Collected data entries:
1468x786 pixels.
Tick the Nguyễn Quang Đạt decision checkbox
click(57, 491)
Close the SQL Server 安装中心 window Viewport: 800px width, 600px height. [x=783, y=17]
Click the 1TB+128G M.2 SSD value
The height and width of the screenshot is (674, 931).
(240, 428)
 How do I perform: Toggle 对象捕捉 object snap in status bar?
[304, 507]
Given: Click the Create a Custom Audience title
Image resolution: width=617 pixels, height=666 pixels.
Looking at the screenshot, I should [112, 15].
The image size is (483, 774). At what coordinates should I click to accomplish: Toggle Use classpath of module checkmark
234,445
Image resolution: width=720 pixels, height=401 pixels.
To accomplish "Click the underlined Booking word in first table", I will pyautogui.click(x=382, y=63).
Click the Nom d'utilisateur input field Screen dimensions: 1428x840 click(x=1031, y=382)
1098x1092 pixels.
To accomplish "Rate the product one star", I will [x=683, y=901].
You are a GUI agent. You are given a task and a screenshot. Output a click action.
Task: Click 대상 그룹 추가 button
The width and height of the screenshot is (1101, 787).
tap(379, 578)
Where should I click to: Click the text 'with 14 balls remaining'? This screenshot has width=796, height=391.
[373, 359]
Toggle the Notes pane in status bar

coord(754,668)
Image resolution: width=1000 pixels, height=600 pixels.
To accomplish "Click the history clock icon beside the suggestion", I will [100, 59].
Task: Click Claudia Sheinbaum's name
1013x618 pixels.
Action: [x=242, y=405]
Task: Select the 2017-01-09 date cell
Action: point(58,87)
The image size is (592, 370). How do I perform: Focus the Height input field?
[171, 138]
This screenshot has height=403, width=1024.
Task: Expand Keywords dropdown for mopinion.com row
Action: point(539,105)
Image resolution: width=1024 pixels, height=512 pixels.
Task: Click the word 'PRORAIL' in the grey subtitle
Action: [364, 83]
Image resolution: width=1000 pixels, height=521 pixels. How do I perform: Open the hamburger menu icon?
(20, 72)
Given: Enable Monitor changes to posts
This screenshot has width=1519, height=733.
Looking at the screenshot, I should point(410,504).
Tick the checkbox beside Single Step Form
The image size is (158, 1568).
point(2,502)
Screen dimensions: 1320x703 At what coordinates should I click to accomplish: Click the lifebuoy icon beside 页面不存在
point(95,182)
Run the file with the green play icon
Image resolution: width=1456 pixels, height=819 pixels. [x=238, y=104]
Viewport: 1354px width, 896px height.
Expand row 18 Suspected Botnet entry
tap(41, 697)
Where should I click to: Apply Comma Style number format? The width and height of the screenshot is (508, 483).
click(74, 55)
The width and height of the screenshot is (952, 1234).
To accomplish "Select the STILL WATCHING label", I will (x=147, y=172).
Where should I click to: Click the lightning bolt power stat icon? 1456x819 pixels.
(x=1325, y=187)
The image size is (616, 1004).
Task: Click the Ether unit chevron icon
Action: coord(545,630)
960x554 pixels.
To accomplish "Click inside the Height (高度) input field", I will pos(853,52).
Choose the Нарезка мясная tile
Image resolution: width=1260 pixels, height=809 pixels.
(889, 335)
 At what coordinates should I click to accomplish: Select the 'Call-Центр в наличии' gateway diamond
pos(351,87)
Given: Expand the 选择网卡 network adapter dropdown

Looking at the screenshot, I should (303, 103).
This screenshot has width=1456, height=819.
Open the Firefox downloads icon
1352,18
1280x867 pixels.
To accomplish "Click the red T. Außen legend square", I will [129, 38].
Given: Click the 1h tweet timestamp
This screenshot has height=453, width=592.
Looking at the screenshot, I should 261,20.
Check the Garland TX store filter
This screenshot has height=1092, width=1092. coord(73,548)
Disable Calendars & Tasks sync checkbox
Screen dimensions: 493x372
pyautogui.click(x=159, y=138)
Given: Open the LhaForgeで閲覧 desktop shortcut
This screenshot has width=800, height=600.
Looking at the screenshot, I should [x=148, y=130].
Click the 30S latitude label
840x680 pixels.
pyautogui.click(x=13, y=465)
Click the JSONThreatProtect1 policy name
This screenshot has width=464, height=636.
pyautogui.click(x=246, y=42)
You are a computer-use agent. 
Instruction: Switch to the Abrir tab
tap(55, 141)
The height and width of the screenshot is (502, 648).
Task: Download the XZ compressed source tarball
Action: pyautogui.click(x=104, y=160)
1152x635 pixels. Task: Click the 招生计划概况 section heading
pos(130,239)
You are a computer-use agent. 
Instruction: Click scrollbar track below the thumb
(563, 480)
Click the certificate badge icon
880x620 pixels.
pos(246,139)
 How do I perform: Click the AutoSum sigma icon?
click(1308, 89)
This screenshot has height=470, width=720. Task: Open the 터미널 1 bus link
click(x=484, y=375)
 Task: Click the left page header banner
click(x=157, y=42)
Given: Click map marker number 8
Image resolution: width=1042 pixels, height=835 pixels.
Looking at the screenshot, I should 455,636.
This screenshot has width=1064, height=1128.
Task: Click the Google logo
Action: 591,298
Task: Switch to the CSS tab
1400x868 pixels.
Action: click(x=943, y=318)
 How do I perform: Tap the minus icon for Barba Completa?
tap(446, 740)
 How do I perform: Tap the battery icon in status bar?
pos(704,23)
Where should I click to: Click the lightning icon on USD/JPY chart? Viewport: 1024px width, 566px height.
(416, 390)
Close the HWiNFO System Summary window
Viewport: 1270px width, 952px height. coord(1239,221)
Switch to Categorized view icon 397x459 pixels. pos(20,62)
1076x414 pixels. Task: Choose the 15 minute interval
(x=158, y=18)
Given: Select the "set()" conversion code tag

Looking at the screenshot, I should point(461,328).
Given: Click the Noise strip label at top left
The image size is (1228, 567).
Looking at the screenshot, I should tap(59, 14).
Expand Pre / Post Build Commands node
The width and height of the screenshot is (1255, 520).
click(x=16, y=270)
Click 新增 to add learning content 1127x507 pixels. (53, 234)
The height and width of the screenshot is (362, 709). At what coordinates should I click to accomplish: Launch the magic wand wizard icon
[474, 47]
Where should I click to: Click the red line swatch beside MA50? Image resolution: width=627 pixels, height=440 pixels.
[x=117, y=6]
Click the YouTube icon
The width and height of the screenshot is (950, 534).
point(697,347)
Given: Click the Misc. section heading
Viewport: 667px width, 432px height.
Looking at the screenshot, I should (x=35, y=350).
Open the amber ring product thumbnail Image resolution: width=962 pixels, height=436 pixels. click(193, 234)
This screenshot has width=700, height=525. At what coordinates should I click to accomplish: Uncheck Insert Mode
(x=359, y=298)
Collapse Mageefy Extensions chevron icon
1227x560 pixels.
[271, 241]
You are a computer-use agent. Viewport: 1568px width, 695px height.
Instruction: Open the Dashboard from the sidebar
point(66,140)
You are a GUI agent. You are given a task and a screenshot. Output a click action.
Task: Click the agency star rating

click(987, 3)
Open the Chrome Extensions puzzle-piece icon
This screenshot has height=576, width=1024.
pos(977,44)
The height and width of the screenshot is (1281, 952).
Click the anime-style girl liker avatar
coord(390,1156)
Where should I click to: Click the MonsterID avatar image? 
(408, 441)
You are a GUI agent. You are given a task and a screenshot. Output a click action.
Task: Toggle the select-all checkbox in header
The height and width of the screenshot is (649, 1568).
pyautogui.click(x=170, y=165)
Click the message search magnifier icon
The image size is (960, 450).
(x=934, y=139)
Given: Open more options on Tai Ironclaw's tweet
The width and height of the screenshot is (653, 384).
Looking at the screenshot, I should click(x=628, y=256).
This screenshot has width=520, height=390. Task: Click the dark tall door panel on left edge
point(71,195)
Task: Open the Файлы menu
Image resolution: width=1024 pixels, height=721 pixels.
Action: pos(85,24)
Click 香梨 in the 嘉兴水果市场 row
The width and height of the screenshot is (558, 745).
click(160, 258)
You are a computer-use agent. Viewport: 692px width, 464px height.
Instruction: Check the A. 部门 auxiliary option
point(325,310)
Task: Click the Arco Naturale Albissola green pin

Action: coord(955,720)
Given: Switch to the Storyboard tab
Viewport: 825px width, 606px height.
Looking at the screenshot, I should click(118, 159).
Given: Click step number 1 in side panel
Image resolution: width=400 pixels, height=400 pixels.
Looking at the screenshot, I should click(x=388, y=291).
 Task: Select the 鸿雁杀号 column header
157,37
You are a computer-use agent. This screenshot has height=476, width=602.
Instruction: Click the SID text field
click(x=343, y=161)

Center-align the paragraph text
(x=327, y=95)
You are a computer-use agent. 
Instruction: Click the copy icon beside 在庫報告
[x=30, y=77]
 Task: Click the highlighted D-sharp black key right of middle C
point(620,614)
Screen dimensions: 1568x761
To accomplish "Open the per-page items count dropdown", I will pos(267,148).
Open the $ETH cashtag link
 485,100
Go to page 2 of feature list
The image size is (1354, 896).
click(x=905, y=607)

Task to carry out -
Reproduce exactly the section above that begins at the line containing "Click the 1TB+128G M.2 SSD value" and ends at the line containing "1098x1092 pixels.", leaving out all other lines.

Solution below -
Click the 1TB+128G M.2 SSD value
The height and width of the screenshot is (674, 931).
(240, 428)
 How do I perform: Toggle 对象捕捉 object snap in status bar?
[304, 507]
Given: Click the Create a Custom Audience title
Image resolution: width=617 pixels, height=666 pixels.
Looking at the screenshot, I should [112, 15].
The image size is (483, 774). At what coordinates should I click to accomplish: Toggle Use classpath of module checkmark
234,445
Image resolution: width=720 pixels, height=401 pixels.
To accomplish "Click the underlined Booking word in first table", I will pyautogui.click(x=382, y=63).
Click the Nom d'utilisateur input field Screen dimensions: 1428x840 click(x=1031, y=382)
1098x1092 pixels.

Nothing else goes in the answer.